• _Collected data entries_
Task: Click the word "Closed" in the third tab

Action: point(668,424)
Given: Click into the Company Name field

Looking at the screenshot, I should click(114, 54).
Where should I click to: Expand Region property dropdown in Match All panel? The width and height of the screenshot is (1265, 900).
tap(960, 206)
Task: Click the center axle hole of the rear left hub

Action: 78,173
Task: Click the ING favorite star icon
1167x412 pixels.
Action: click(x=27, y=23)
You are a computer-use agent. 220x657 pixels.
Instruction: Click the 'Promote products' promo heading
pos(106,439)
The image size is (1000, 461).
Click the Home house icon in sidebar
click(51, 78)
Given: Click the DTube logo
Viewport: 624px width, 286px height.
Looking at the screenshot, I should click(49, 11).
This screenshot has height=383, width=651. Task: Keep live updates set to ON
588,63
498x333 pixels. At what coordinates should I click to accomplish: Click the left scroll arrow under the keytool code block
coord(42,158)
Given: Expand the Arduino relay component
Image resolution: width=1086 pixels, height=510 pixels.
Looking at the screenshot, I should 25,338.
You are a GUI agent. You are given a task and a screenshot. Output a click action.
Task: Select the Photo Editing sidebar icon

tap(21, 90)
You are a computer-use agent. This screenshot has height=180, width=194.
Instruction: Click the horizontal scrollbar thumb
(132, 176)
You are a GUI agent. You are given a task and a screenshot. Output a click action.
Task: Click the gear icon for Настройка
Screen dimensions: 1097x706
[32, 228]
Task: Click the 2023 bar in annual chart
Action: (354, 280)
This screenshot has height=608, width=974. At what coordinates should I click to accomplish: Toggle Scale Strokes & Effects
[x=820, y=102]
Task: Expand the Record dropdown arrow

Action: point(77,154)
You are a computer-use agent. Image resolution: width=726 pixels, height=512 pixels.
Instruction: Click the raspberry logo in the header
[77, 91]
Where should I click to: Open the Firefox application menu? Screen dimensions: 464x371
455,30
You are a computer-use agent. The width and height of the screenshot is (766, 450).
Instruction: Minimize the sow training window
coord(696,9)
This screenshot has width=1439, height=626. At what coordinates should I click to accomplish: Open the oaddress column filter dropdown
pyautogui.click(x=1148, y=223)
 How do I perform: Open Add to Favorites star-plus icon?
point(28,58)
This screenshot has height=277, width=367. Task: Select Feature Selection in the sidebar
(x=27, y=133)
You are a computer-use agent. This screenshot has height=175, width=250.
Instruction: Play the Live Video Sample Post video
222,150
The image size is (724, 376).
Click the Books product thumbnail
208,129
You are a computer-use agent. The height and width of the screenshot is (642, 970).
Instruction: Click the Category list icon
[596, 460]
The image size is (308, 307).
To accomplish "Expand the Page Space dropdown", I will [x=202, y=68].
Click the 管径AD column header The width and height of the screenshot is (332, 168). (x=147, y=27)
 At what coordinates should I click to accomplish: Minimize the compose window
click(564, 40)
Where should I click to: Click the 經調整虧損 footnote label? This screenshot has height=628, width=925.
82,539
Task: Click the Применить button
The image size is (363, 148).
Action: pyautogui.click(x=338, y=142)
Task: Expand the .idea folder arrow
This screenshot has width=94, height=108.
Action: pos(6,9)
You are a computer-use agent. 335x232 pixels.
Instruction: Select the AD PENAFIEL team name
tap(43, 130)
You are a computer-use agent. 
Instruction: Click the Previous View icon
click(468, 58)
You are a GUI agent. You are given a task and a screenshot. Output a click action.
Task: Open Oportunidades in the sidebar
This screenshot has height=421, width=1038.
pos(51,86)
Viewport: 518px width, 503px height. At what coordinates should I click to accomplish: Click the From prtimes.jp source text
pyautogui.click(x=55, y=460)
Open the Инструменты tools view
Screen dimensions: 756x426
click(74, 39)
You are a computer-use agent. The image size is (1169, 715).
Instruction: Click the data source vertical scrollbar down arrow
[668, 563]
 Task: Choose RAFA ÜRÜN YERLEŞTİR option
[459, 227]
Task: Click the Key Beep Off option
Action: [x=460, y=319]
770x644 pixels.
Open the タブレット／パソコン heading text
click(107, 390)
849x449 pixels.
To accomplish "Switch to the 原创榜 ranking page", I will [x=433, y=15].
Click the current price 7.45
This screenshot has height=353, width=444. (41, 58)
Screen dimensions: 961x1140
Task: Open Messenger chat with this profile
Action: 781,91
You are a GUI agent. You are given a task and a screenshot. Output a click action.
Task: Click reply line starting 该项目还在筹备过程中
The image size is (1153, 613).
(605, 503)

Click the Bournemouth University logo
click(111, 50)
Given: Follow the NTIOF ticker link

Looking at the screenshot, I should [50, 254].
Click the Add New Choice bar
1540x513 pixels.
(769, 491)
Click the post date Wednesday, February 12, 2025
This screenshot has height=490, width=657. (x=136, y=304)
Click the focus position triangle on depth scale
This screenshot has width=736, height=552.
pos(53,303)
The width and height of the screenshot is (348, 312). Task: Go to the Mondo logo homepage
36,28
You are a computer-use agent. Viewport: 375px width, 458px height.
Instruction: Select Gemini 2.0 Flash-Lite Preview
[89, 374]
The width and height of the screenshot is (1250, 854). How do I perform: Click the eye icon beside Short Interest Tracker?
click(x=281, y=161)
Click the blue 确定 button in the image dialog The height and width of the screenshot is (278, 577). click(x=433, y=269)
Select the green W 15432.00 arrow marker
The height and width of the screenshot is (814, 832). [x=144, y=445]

• _Exercise directions_
What is needed is an exact copy of the lines above, from the one containing "Instruction: Play the" through the one containing "The image size is (308, 307).", with nothing added.

• _Answer for this exercise_
Instruction: Play the Live Video Sample Post video
222,150
The image size is (724, 376).
Click the Books product thumbnail
208,129
You are a computer-use agent. The height and width of the screenshot is (642, 970).
Instruction: Click the Category list icon
[596, 460]
The image size is (308, 307).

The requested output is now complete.